Cyril Ramaphosa Presidente de Sudafrica
Con demasiada frecuencia, el asesinato de personas comienza con el asesinato del lenguaje. El malvado proceso que condujo al Holocausto nazi comenzó con un ataque a las palabras. Las deportaciones a campos de concentración se describieron como «reasentamiento», las cámaras de gas como «duchas», y el diabólico proyecto de aniquilar a todo un pueblo se calificó de «solución final». Vaciar el lenguaje de su simple significado fue fundamental para hacer posible lo impensable.
Fue en respuesta a este intento deliberado de neutralizar el lenguaje que un joven abogado polaco, Raphael Lemkin, sugirió que se necesitaba un nuevo término jurídico para describir sin vacilaciones la atrocidad más grave que pudiera imaginarse, una que, en el lenguaje de las Naciones Unidas, «sacudiera la conciencia de la humanidad». El término que propuso, y que fue adoptado por la comunidad internacional, fue el de «crimen de genocidio».

**Datos proporcionados**
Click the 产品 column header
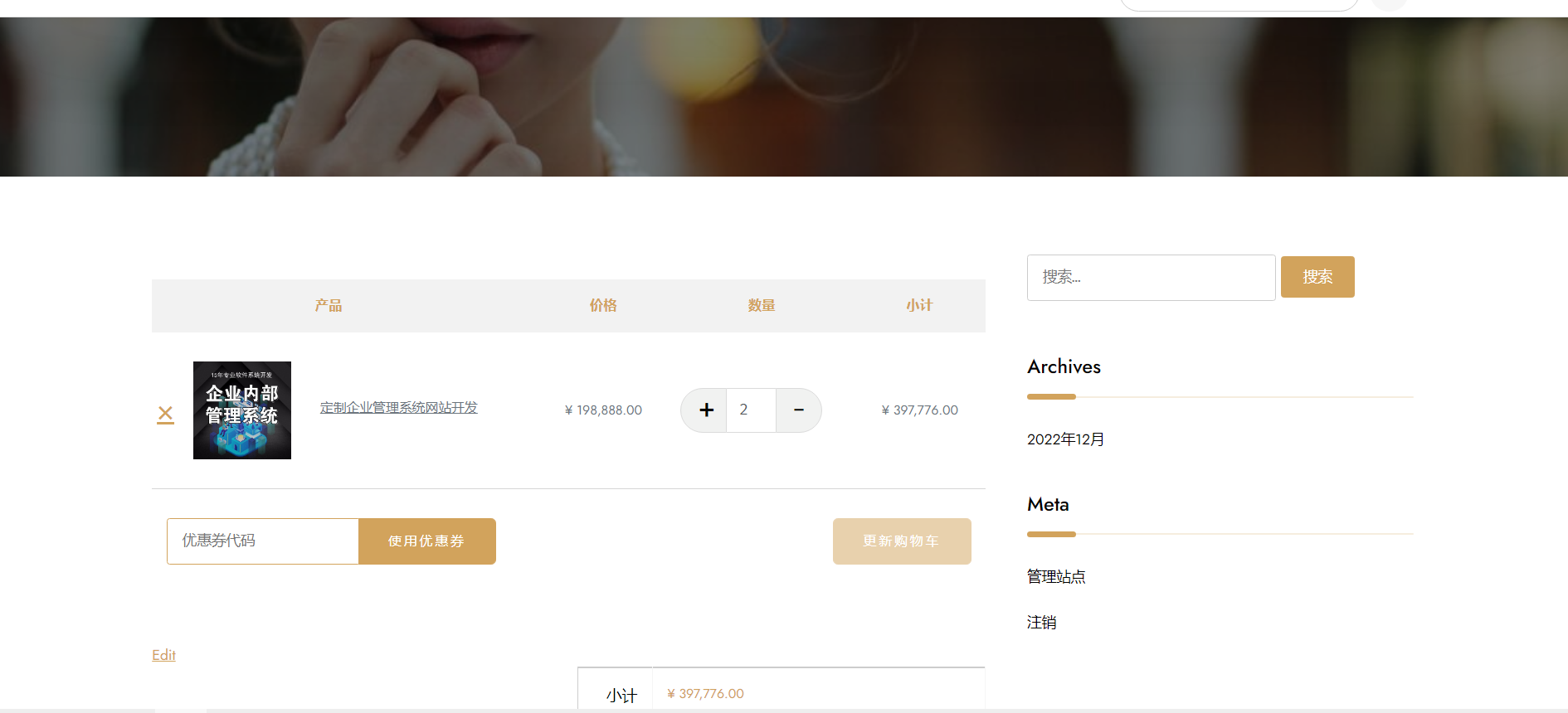1568x713 pixels. (x=328, y=305)
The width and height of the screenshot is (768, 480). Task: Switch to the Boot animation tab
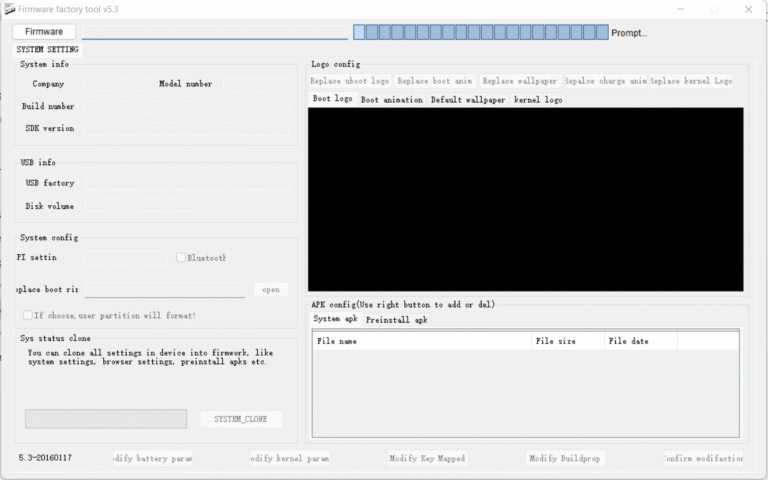tap(391, 100)
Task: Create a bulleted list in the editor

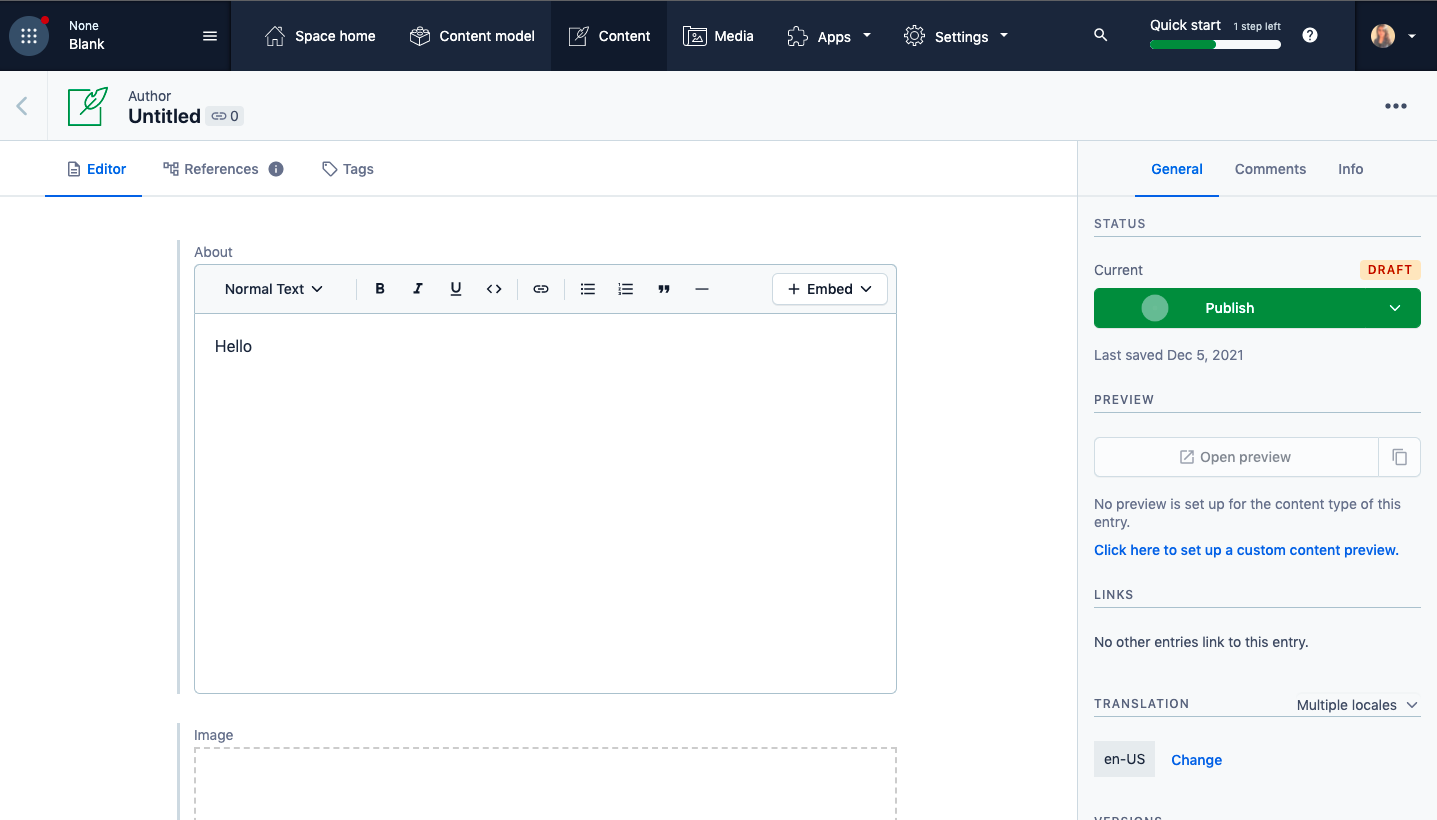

**Sobre el ejercicio**
Por favor, escribe la continuación del texto sobre el lenguaje y el genocidio a partir de su última oración.

**Respuesta escrita**
Por tanto, resulta aún más chocante que, en memoria viva de las atrocidades que dieron origen al término genocidio, seamos testigos de un cínico intento de pervertir el significado de la propia palabra.
La reciente demanda ante la Corte Internacional de Justicia alegando genocidio por parte de Israel es precisamente un intento de este tipo.
De hecho, el término «genocidio» es pertinente para el conflicto actual. Las atrocidades incalificables perpetradas por Hamás el 7 de octubre, que incluyeron el asesinato, la tortura, la violación y la mutilación de 1.200 israelíes, y la toma como rehenes de otros 240, fueron en efecto actos que perseguían un objetivo genocida.
Hamás, cuyos estatutos exigen el asesinato de judíos en todas partes, no sólo celebró el asesinato de todas las víctimas, filmando y difundiendo exultante las atrocidades, sino que su plan era avanzar aún más en territorio israelí, asesinando a todos los que se encontraran en su camino. Desde entonces, los dirigentes de Hamás han insistido con orgullo en que su intención y esperanza es cometer las atrocidades del 7 de octubre «una y otra y otra vez».
Ningún Estado permanecería pasivo ante unos ataques tan bárbaros y una intención declarada de repetirlos. Ningún Estado se quedaría de brazos cruzados mientras 130 rehenes, incluidos niños, enfermos y ancianos, siguen cautivos de los terroristas. Sin embargo, en el proceso actual no se acusa a Hamás de genocidio por sus masacres, sino a Israel por defenderse.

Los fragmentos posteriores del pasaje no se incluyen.